UAW President Shawn Fain has transformed the rituals of contract talks with General Motors, Ford and Chrysler parent Stellantis into a high-stakes, made-for-media game. The automakers will look for clues on how to survive in the agreement the union reached on Sunday with Volvo Group-owned Mack Trucks.
For now, the union appears to be in control, although there is pain on both sides.
GM and Ford said Monday they were indefinitely laying off another 500 workers at four Midwestern plants, citing the impact of the walkouts.
Analysts looking ahead to third-quarter financial results this month are starting to reckon the costs of what the UAW calls «Stand up strikes.» JP Morgan estimated GM has lost $191 million in operating profit, and Ford $145 million during the quarter.

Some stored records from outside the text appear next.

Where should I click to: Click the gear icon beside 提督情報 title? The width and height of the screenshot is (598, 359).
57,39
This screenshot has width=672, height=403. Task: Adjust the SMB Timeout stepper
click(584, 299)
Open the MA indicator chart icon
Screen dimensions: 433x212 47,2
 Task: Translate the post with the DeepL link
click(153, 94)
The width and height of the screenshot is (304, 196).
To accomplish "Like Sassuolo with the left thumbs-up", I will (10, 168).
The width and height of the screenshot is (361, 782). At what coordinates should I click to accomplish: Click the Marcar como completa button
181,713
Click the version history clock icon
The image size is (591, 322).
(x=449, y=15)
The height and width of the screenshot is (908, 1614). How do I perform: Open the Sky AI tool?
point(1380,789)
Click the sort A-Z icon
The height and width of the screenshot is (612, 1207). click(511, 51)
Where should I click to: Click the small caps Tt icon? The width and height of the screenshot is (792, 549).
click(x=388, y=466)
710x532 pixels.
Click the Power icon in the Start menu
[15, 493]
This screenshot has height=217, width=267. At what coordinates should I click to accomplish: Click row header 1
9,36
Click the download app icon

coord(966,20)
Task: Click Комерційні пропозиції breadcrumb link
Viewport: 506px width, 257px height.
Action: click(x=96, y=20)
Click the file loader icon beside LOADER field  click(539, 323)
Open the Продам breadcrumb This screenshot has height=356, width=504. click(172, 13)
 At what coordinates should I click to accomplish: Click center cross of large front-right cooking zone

Those are large sums, but not in the context of GM or Ford, which have forecast combined pre-tax profits of up to $26 billion for this year.
The daily cost of the strikes is almost certain to rise weekly, JP Morgan added. The real pain will start if the UAW orders walkouts at factories that build Ford, Chevrolet and Ram pickup trucks and large SUVs such GM's Cadillac Escalade.
At the current pace, it could take the UAW weeks to get to those factories.
«We have the power to keep escalating and keep taking plants out,» Fain said in a video address on Sept.
13. «This is going to create confusion for the companies.